Naar inhoud springen

Hyperpolarisatie (biologie)

Uit Wikipedia, de vrije encyclopedie

Met hyperpolarisatie wordt in de biologie een verandering in de membraanpotentiaal van een cel bedoeld waarbij de potentiaal negatiever wordt. Hyperpolarisatie is het tegenovergestelde van depolarisatie.

Hyperpolarisatie wordt vaak veroorzaakt door een efflux van kalium-ionen door kaliumkanalen of een influx van chloride-anionen door chloridekanalen. Anderzijds wordt hyperpolarisatie afgeremd door kationen zoals natrium-ionen door een natriumkanaal of kalium-ionen door een kaliumkanaal. Indien een cel in rust stromen van natrium- of kaliumionen bevat, zal inhibitie van deze ionstromen ook leiden tot hyperpolarisatie.

Aangezien hyperpolarisatie een verandering in de membraanspanning inhoudt, wordt het verschijnsel in de elektrofysiologie gemeten aan de hand van current-clamp technieken. Wanneer men aan de hand van voltage clamp-metingen meet bij constante membraanpotentiaal, zijn de membraanstromen die depolarisatie teweegbrengen een vergroting van de ingaande stroom, dan wel een verkleining van de uitgaande stroom.

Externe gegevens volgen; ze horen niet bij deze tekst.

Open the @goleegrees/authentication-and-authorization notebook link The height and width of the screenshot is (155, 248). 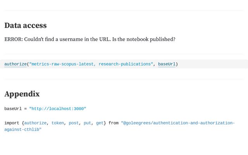pyautogui.click(x=178, y=123)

  • Tijdens de periode na een actiepotentiaal - de nahyperpolarisatie - is de membraanpotentiaal negatiever dan de rustpotentiaal. De nahyperpolarisatietijd is de tijd waarin het membraanpotentiaal negatiever is dan de rustpotentiaal van het membraan.
  • Tijdens de "stijgende fase" van een actiepotentiaal gaat de membraanpotentiaal van negatief naar positief (depolarisatie). Wanneer in deze fase de membraanpotentiaal eenmaal positief is, gaat het depolariseren door totdat de actiepotentiaal een maximumwaarde heeft bereikt van ca. 40 mV. Vervolgens brengt hyperpolarisatie de membraanpotentiaal terug tot de rustwaarde.